DATASET RECORDS:
** START **

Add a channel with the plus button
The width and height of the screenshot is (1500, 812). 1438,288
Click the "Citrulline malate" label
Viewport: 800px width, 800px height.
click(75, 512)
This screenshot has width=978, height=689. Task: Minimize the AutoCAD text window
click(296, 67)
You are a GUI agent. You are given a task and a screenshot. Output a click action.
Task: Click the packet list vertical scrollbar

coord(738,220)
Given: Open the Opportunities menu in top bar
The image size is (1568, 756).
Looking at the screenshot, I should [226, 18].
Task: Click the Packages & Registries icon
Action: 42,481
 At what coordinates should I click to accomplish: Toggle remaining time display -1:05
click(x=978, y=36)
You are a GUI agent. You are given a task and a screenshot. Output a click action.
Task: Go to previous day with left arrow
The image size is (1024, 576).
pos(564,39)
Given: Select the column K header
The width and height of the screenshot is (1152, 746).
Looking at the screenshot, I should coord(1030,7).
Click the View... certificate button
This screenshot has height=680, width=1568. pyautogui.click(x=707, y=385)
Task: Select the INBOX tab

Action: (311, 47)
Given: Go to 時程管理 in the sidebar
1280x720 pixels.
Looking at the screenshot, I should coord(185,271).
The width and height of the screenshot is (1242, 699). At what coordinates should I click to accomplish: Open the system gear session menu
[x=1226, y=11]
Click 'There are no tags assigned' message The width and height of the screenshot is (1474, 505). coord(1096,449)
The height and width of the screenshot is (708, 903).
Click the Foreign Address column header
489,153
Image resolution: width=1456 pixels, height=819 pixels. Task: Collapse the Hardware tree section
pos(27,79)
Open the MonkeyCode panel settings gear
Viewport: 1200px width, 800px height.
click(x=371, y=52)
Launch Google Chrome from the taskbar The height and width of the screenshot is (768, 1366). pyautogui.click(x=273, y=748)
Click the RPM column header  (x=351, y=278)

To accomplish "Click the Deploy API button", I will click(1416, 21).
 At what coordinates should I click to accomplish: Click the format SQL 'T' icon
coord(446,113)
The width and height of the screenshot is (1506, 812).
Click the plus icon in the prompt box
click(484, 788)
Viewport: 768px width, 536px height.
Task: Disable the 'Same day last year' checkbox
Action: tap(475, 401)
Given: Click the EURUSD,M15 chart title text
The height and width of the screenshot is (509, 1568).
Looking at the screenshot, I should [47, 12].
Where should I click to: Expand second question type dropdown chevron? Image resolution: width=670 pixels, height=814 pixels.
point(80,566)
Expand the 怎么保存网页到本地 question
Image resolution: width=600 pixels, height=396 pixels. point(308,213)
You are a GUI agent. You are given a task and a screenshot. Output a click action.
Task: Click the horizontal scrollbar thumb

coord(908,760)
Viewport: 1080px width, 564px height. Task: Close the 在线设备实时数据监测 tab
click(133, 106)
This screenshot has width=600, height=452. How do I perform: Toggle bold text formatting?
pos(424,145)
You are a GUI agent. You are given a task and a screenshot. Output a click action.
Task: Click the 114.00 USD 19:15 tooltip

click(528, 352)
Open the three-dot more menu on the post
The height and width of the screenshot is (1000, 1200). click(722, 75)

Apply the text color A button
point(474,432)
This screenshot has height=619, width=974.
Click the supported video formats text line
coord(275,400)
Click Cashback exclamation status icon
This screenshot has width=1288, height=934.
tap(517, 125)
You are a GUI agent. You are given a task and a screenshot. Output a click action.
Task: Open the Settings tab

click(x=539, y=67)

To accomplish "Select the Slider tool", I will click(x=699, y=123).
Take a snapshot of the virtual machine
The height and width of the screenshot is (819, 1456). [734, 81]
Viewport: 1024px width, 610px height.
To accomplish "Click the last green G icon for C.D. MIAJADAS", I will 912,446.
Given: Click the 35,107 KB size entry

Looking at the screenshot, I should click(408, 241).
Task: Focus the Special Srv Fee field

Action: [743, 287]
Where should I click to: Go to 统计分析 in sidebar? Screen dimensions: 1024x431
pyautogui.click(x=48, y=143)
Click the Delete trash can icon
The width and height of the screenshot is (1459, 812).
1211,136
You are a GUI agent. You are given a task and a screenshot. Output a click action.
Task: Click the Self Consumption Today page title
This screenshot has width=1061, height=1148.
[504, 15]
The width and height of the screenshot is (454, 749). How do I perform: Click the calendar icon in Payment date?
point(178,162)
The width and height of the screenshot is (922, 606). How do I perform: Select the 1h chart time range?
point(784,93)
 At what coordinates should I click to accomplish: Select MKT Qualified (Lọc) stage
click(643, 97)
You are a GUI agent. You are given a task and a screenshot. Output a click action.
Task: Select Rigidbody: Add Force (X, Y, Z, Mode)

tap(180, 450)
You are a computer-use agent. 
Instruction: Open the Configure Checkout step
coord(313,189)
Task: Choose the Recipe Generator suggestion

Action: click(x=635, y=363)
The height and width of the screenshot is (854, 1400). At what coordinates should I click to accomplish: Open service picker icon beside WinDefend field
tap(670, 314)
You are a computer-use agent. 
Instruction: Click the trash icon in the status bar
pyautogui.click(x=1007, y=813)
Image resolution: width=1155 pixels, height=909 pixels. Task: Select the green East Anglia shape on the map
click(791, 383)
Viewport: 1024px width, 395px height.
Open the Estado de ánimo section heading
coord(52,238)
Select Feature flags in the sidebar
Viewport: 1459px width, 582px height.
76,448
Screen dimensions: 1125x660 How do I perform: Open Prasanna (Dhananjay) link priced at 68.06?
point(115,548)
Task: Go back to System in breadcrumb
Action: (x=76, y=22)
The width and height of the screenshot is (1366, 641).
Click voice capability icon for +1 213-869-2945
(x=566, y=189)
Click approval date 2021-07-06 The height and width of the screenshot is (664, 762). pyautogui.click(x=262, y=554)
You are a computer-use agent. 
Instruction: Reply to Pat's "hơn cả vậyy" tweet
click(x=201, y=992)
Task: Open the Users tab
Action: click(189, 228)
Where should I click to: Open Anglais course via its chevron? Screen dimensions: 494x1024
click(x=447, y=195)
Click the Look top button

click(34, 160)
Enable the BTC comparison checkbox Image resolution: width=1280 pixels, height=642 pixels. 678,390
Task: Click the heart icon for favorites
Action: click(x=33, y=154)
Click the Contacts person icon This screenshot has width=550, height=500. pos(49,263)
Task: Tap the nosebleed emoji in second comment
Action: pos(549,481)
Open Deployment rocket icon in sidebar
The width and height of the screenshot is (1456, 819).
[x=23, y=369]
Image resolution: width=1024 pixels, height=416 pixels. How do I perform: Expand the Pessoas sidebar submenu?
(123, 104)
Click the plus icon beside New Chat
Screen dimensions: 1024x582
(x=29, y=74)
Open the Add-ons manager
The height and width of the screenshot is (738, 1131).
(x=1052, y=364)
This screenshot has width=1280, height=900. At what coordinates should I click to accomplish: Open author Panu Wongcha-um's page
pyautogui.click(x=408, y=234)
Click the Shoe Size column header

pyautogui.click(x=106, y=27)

** END **

SET EXERCISE: Present every one of the rows above as a numbered list, leaving out the blank lines.

PROBLEM SOLUTION:
1. Add a channel with the plus button
2. The width and height of the screenshot is (1500, 812). 1438,288
3. Click the "Citrulline malate" label
4. Viewport: 800px width, 800px height.
5. click(75, 512)
6. This screenshot has width=978, height=689. Task: Minimize the AutoCAD text window
7. click(296, 67)
8. You are a GUI agent. You are given a task and a screenshot. Output a click action.
9. Task: Click the packet list vertical scrollbar
10. coord(738,220)
11. Given: Open the Opportunities menu in top bar
12. The image size is (1568, 756).
13. Looking at the screenshot, I should [226, 18].
14. Task: Click the Packages & Registries icon
15. Action: 42,481
16.  At what coordinates should I click to accomplish: Toggle remaining time display -1:05
17. click(x=978, y=36)
18. You are a GUI agent. You are given a task and a screenshot. Output a click action.
19. Task: Go to previous day with left arrow
20. The image size is (1024, 576).
21. pos(564,39)
22. Given: Select the column K header
23. The width and height of the screenshot is (1152, 746).
24. Looking at the screenshot, I should coord(1030,7).
25. Click the View... certificate button
26. This screenshot has height=680, width=1568. pyautogui.click(x=707, y=385)
27. Task: Select the INBOX tab
28. Action: (311, 47)
29. Given: Go to 時程管理 in the sidebar
30. 1280x720 pixels.
31. Looking at the screenshot, I should coord(185,271).
32. The width and height of the screenshot is (1242, 699). At what coordinates should I click to accomplish: Open the system gear session menu
33. [x=1226, y=11]
34. Click 'There are no tags assigned' message The width and height of the screenshot is (1474, 505). coord(1096,449)
35. The height and width of the screenshot is (708, 903).
36. Click the Foreign Address column header
37. 489,153
38. Image resolution: width=1456 pixels, height=819 pixels. Task: Collapse the Hardware tree section
39. pos(27,79)
40. Open the MonkeyCode panel settings gear
41. Viewport: 1200px width, 800px height.
42. click(x=371, y=52)
43. Launch Google Chrome from the taskbar The height and width of the screenshot is (768, 1366). pyautogui.click(x=273, y=748)
44. Click the RPM column header  (x=351, y=278)
45. To accomplish "Click the Deploy API button", I will click(1416, 21).
46.  At what coordinates should I click to accomplish: Click the format SQL 'T' icon
47. coord(446,113)
48. The width and height of the screenshot is (1506, 812).
49. Click the plus icon in the prompt box
50. click(484, 788)
51. Viewport: 768px width, 536px height.
52. Task: Disable the 'Same day last year' checkbox
53. Action: tap(475, 401)
54. Given: Click the EURUSD,M15 chart title text
55. The height and width of the screenshot is (509, 1568).
56. Looking at the screenshot, I should [47, 12].
57. Where should I click to: Expand second question type dropdown chevron? Image resolution: width=670 pixels, height=814 pixels.
58. point(80,566)
59. Expand the 怎么保存网页到本地 question
60. Image resolution: width=600 pixels, height=396 pixels. point(308,213)
61. You are a GUI agent. You are given a task and a screenshot. Output a click action.
62. Task: Click the horizontal scrollbar thumb
63. coord(908,760)
64. Viewport: 1080px width, 564px height. Task: Close the 在线设备实时数据监测 tab
65. click(133, 106)
66. This screenshot has width=600, height=452. How do I perform: Toggle bold text formatting?
67. pos(424,145)
68. You are a GUI agent. You are given a task and a screenshot. Output a click action.
69. Task: Click the 114.00 USD 19:15 tooltip
70. click(528, 352)
71. Open the three-dot more menu on the post
72. The height and width of the screenshot is (1000, 1200). click(722, 75)
73. Apply the text color A button
74. point(474,432)
75. This screenshot has height=619, width=974.
76. Click the supported video formats text line
77. coord(275,400)
78. Click Cashback exclamation status icon
79. This screenshot has width=1288, height=934.
80. tap(517, 125)
81. You are a GUI agent. You are given a task and a screenshot. Output a click action.
82. Task: Open the Settings tab
83. click(x=539, y=67)
84. To accomplish "Select the Slider tool", I will click(x=699, y=123).
85. Take a snapshot of the virtual machine
86. The height and width of the screenshot is (819, 1456). [734, 81]
87. Viewport: 1024px width, 610px height.
88. To accomplish "Click the last green G icon for C.D. MIAJADAS", I will 912,446.
89. Given: Click the 35,107 KB size entry
90. Looking at the screenshot, I should click(408, 241).
91. Task: Focus the Special Srv Fee field
92. Action: [743, 287]
93. Where should I click to: Go to 统计分析 in sidebar? Screen dimensions: 1024x431
94. pyautogui.click(x=48, y=143)
95. Click the Delete trash can icon
96. The width and height of the screenshot is (1459, 812).
97. 1211,136
98. You are a GUI agent. You are given a task and a screenshot. Output a click action.
99. Task: Click the Self Consumption Today page title
100. This screenshot has width=1061, height=1148.
101. [504, 15]
102. The width and height of the screenshot is (454, 749). How do I perform: Click the calendar icon in Payment date?
103. point(178,162)
104. The width and height of the screenshot is (922, 606). How do I perform: Select the 1h chart time range?
105. point(784,93)
106.  At what coordinates should I click to accomplish: Select MKT Qualified (Lọc) stage
107. click(643, 97)
108. You are a GUI agent. You are given a task and a screenshot. Output a click action.
109. Task: Select Rigidbody: Add Force (X, Y, Z, Mode)
110. tap(180, 450)
111. You are a computer-use agent. 
112. Instruction: Open the Configure Checkout step
113. coord(313,189)
114. Task: Choose the Recipe Generator suggestion
115. Action: click(x=635, y=363)
116. The height and width of the screenshot is (854, 1400). At what coordinates should I click to accomplish: Open service picker icon beside WinDefend field
117. tap(670, 314)
118. You are a computer-use agent. 
119. Instruction: Click the trash icon in the status bar
120. pyautogui.click(x=1007, y=813)
121. Image resolution: width=1155 pixels, height=909 pixels. Task: Select the green East Anglia shape on the map
122. click(791, 383)
123. Viewport: 1024px width, 395px height.
124. Open the Estado de ánimo section heading
125. coord(52,238)
126. Select Feature flags in the sidebar
127. Viewport: 1459px width, 582px height.
128. 76,448
129. Screen dimensions: 1125x660 How do I perform: Open Prasanna (Dhananjay) link priced at 68.06?
130. point(115,548)
131. Task: Go back to System in breadcrumb
132. Action: (x=76, y=22)
133. The width and height of the screenshot is (1366, 641).
134. Click voice capability icon for +1 213-869-2945
135. (x=566, y=189)
136. Click approval date 2021-07-06 The height and width of the screenshot is (664, 762). pyautogui.click(x=262, y=554)
137. You are a computer-use agent. 
138. Instruction: Reply to Pat's "hơn cả vậyy" tweet
139. click(x=201, y=992)
140. Task: Open the Users tab
141. Action: click(189, 228)
142. Where should I click to: Open Anglais course via its chevron? Screen dimensions: 494x1024
143. click(x=447, y=195)
144. Click the Look top button
145. click(34, 160)
146. Enable the BTC comparison checkbox Image resolution: width=1280 pixels, height=642 pixels. 678,390
147. Task: Click the heart icon for favorites
148. Action: click(x=33, y=154)
149. Click the Contacts person icon This screenshot has width=550, height=500. pos(49,263)
150. Task: Tap the nosebleed emoji in second comment
151. Action: pos(549,481)
152. Open Deployment rocket icon in sidebar
153. The width and height of the screenshot is (1456, 819).
154. [x=23, y=369]
155. Image resolution: width=1024 pixels, height=416 pixels. How do I perform: Expand the Pessoas sidebar submenu?
156. (123, 104)
157. Click the plus icon beside New Chat
158. Screen dimensions: 1024x582
159. (x=29, y=74)
160. Open the Add-ons manager
161. The height and width of the screenshot is (738, 1131).
162. (x=1052, y=364)
163. This screenshot has width=1280, height=900. At what coordinates should I click to accomplish: Open author Panu Wongcha-um's page
164. pyautogui.click(x=408, y=234)
165. Click the Shoe Size column header
166. pyautogui.click(x=106, y=27)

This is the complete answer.